News and Events
EMD SERONO'S VETERAN SCIENTIST NOREEN NUGENT INSPIRES YOUNGER GENERATIONS
April 6, 2009 |
by Lynnea Olivarez

As a 20-year veteran at EMD Serono, Noreen Nugent hopes to inspire high school students to pursue the path that has provided her and all those touched by her groundbreaking research over the years with immeasurable gratification.
Nugent recently participated in two job shadow days, coordinated by MassBioEd, at EMD Serono’s Rockland facility for students who attend King Philip Regional School in Wrentham, Mass.
“The young adults were so grateful that they had this opportunity because a lot of what they see is shaped by TV or the Internet, and it’s not necessarily based on reality,” she said. “For example, this isn’t CSI. I can tell them it takes 10 to 15 years to develop a drug. It’s not all wrapped up in an hour-long show.”
Nugent has experienced firsthand the process of getting a product from “bench to bedside”—from the lab to patients.

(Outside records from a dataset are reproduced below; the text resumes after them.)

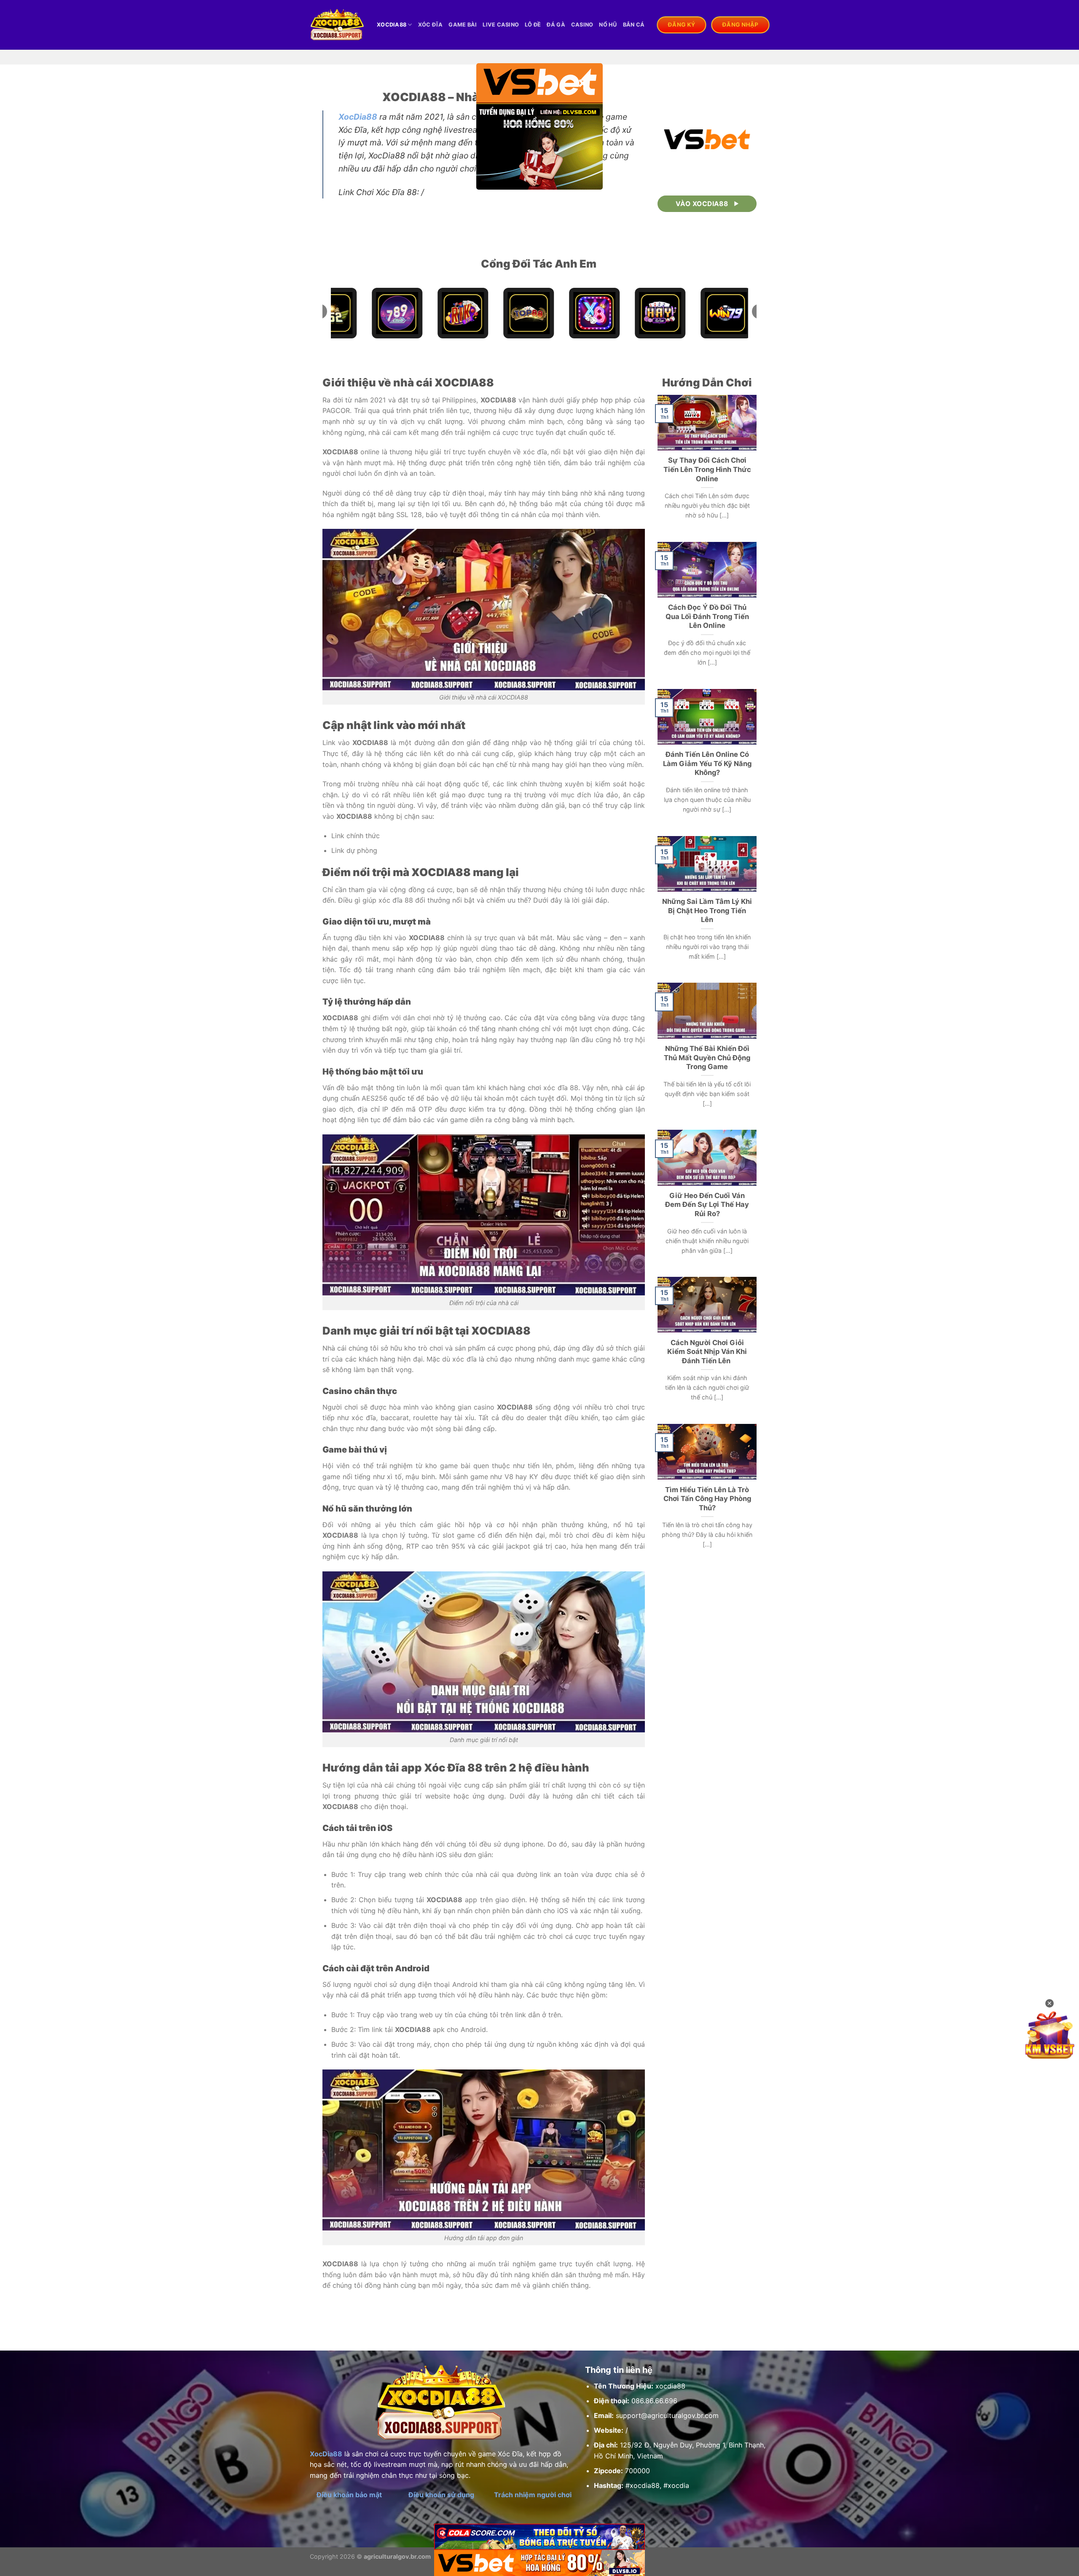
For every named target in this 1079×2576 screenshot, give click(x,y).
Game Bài (462, 24)
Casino (582, 24)
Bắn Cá (634, 24)
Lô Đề (533, 24)
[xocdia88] (337, 24)
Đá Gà (556, 24)
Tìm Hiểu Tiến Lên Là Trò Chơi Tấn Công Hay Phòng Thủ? (707, 1498)
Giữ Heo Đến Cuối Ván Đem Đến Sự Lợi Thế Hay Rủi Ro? (707, 1204)
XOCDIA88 (391, 24)
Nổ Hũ (608, 24)
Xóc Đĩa (430, 24)
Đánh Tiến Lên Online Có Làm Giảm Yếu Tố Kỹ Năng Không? (707, 763)
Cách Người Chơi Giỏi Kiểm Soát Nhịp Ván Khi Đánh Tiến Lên (707, 1351)
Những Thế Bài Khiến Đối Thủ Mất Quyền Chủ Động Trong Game (707, 1057)
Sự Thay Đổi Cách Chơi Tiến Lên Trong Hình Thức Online (707, 469)
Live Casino (501, 24)
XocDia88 (357, 117)
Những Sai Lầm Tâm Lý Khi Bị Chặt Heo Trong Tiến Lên (707, 910)
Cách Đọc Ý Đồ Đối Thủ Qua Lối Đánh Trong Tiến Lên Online (707, 616)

With many years of research, Nugent and a team of scientists saw three molecules transformed into EMD Serono products that helped treat infertility.
“We actually have women or husbands who work here who have had families because they have used our products,” she said. “It’s pretty profound stuff, so I can say that would be my proudest accomplishment on the research side.”
Nugent didn’t always know that working in the biotechnology field would become her passion. It wasn’t until she began her undergraduate senior research project at Harvard Medical School that she found her calling.
Now that she has the opportunity to expose high school students to the workings of the Massachusetts’ biotechnology industry, Nugent has found MassBioEd’s community outreach opportunities extremely worthwhile.
“It’s incredibly rewarding to see the light go off over [students’] heads for some of them, as they’re going around the building saying, ‘Yeah, I could really get into this,’” she said.
Nugent also finds that EMD Serono’s community outreach efforts help form the much-needed link between academia and industry to further the Commonwealth’s workforce development initiatives.
“There are not too many places in the country where you have such a dense population of both academic centers of excellence and biotech and pharma companies,” she said. “I’m very grateful, not only to the MassBioEd program, but also to EMD Serono—that they encourage and support this type of outreach.”